EXCERPT Start Marker

What to Cover During the Session

Norine suggests using the following flow when you are taking your client through the grocery store:

  1. Start in the produce section: Emphasize color and introduce clients to new produce items they might not typically gravitate towards. Teach them about diversity and offer strategies to incorporate a wider variety of plants.

  2. Walk the perimeter: Review meats, grains, and dairy making suggestions based on your client’s unique needs. Teaching your clients how to get most of their ingredients from one store will make shopping super simple for them and increase compliance.

  3. Head to the bulk section: Discuss nuts, seeds, dried legumes and teach your clients how to select a good quality cooking oil.

  4. End in the aisles: Discuss label reading, ingredient lists, and share your favorite healthy snack brands so they have some pre-made options to save them time during the week.

"Label reading is one of my favorite parts of the tour because so many people have an idea of what to focus on when they read a label, but fail to truly read it through. They make sure the item is the lowest in fat, or only look at sugar - rather than looking at fiber, protein, or healthy fat. The ingredient list is where I spend a lot of time, showing my patients what types of ingredients to look for, what they should watch for, and what some of those lengthy, confusing ingredients really are. Again, knowledge is power in the grocery store and I want my patients to feel empowered when they come up against misguided claims or hidden ingredients."

Bring Handouts

Don’t forget to arm your client with resources to help them apply what they learn in the session!

Norine uses That Clean Life to generate recipe books and shopping lists to help guide the grocery store tour and give clients some culinary inspiration for when they get home.

EXCERPT End Marker

▶ [WHAT IS REQUIRED]
Check each statement against the grocery tour excerpt. Mark it yes or no and quote the words from the excerpt that decide it. (a) The tour begins in the bulk section. (b) In the bulk section, clients are taught how to choose a cooking oil. (c) Norine spends a lot of time on the ingredient list.

AVAILABLE DATA Start Marker

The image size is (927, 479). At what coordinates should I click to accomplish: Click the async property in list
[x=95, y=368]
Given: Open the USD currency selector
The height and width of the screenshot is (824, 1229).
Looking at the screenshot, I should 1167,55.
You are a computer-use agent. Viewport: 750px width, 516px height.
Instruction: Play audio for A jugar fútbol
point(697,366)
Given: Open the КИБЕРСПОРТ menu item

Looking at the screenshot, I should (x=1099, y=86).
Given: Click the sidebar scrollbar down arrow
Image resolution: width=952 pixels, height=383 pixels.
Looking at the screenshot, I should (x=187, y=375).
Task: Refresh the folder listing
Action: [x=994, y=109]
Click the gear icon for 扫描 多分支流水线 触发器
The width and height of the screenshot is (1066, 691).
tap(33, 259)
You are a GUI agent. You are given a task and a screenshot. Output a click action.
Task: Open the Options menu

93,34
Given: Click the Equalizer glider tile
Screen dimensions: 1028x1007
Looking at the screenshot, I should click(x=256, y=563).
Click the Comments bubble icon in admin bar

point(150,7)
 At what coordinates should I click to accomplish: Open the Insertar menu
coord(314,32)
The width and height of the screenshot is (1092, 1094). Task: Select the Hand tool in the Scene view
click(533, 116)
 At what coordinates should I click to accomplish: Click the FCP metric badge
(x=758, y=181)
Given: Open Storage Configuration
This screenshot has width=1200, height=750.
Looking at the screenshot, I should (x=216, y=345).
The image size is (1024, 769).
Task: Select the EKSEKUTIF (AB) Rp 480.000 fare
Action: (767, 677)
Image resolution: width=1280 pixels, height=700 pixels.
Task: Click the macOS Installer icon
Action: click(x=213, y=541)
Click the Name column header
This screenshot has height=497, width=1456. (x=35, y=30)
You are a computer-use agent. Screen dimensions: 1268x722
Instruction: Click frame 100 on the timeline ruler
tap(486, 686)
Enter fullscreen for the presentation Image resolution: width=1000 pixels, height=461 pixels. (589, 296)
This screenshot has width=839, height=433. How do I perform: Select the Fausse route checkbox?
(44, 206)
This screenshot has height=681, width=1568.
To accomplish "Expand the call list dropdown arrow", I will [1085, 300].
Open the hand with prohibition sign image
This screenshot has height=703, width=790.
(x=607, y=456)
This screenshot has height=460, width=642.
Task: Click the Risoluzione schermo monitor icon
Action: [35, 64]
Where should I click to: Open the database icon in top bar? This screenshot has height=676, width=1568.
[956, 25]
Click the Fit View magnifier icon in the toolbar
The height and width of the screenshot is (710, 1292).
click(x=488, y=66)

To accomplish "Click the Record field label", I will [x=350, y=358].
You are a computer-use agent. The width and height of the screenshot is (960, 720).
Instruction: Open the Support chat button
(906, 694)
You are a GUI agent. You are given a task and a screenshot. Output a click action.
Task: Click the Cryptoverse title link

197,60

AVAILABLE DATA End Marker

▶ [EXERCISE ANSWER]
(a) No: "Start in the produce section"
(b) Yes: "teach your clients how to select a good quality cooking oil"
(c) Yes: "The ingredient list is where I spend a lot of time"